TEHERAN: Le président iranien a affirmé jeudi que le blocus des ports de son pays par les Etats-Unis était "voué à l'échec" et ne ferait qu'aggraver les perturbations dans le Golfe.

"Toute tentative d'imposer un blocus maritime est contraire aux lois internationales (...) et est vouée à l'échec", a assuré Massoud Pezeshkian dans un communiqué, après qu'un haut responsable de la Maison Blanche a mentionné une possible prolongation de ce blocus "pendant plusieurs mois".

Alors que ces déclarations ont contribué à provoquer un bond des cours du pétrole, le président iranien a estimé que de telles mesures de blocage "non seulement ne permettaient pas d'améliorer la sécurité régionale, mais constituaient une source de tension et une perturbation de la stabilité à long terme du golfe".

Si un cessez-le-feu est en vigueur depuis le 8 avril, les Etats-Unis imposent un blocus des ports iraniens depuis le 13 avril.

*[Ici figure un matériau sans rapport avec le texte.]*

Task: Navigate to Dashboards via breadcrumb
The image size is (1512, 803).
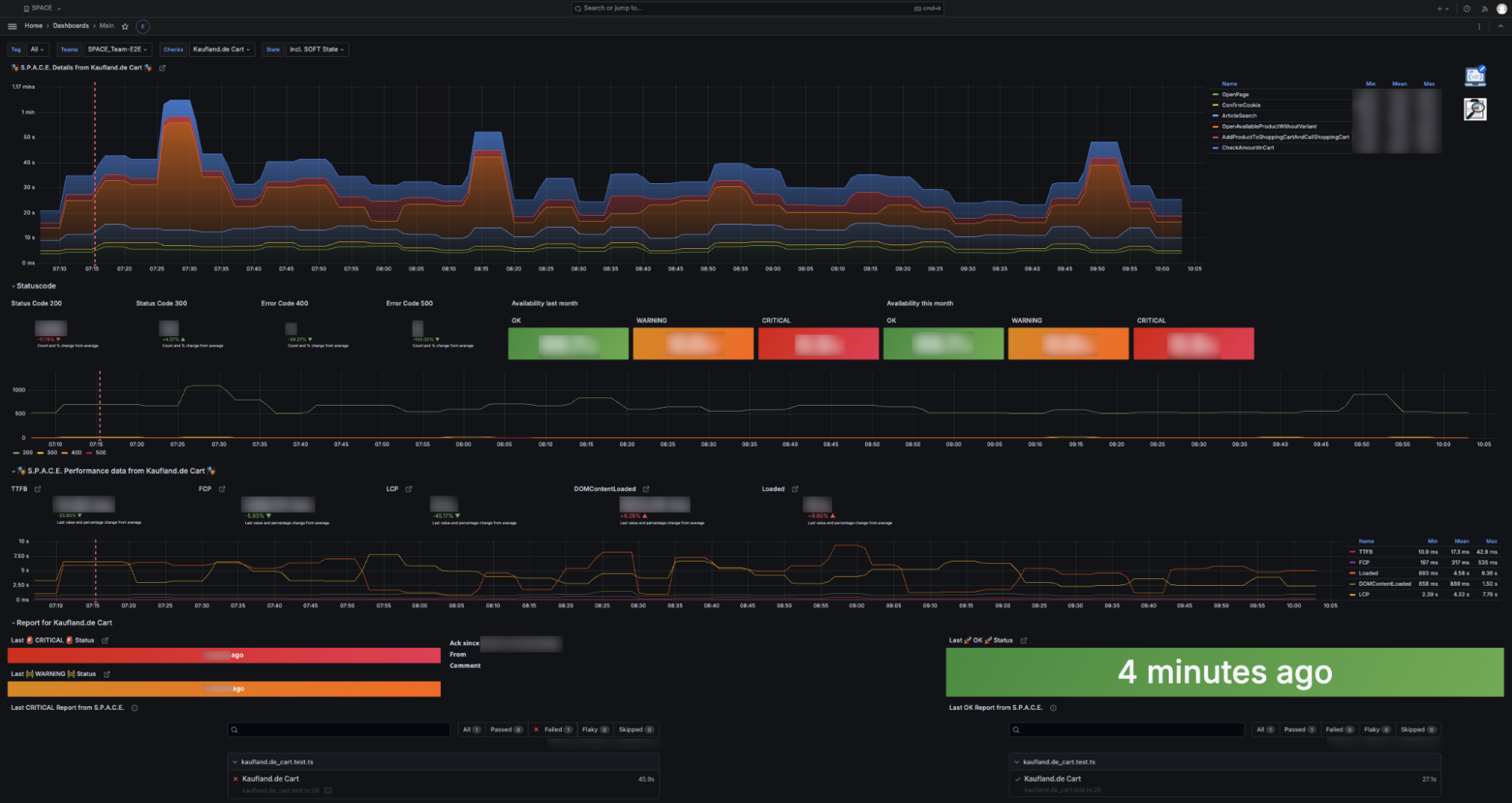Action: pyautogui.click(x=70, y=26)
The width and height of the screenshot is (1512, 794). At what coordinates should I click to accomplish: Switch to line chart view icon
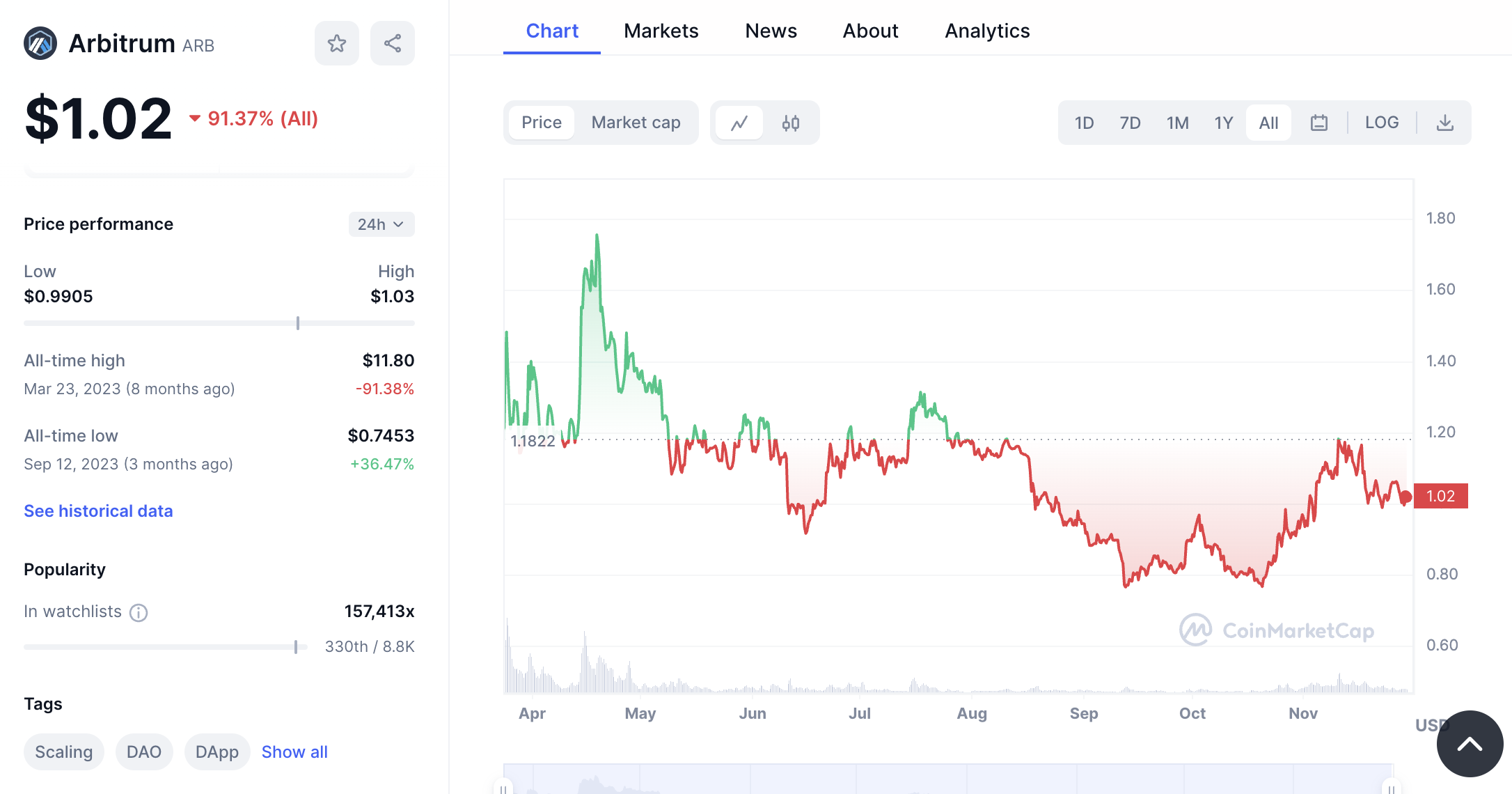739,123
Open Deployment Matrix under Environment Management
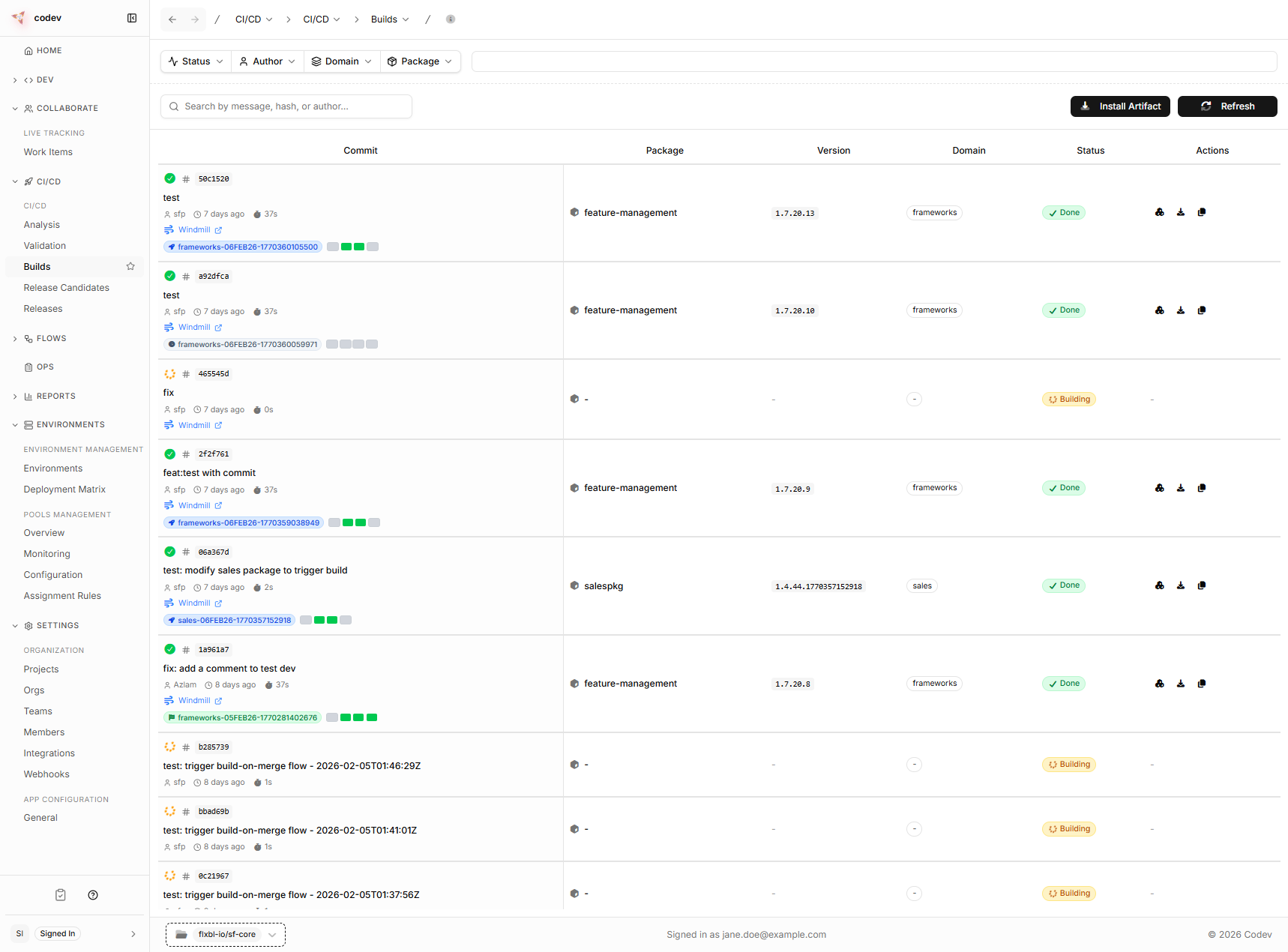 [x=64, y=489]
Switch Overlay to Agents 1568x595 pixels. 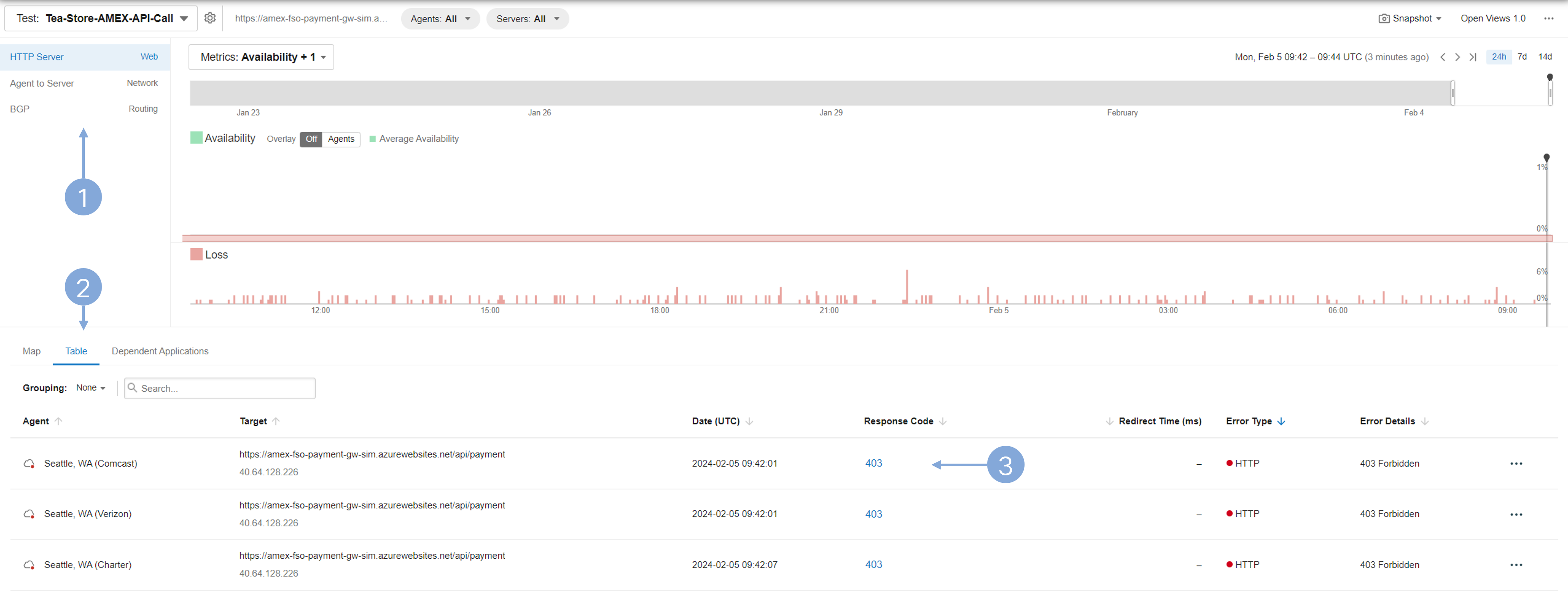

Dans ces conditions, les forces armées iraniennes ont décidé de maintenir leur contrôle sur le détroit d'Ormuz, par lequel transitait avant le conflit un cinquième des hydrocarbures consommés dans le monde.

Elles menacent de représailles si Washington ne lève pas son blocus.

"Nous ne tolérerons pas le blocus naval. S'il se poursuit, l'Iran ripostera", a averti mercredi sur la télévision d'Etat Mohsen Rezaei, ancien commandant en chef des Gardiens de la Révolution, nommé en mars conseiller militaire du nouveau guide suprême Mojtaba Khamenei.

Il a également mis en garde contre une reprise des hostilités entre l'Iran et les Etats-Unis, qui pourrait selon lui se solder par le naufrage de navires américains et la mort ou l'emprisonnement de nombreux soldats ennemis.

Et un haut responsable de la marine iranienne a évoqué le déploiement "dans un avenir très proche" d'armes navales récemment mises au point.

Le ministre du Pétrole, Mohsen Paknejad, a pour sa part minimisé l'impact du blocus mené par les Etats-Unis, assurant qu'il "ne produirait aucun résultat".

"Les employés de l'industrie pétrolière travaillent sans relâche pour garantir un approvisionnement sans problème", a-t-il dit.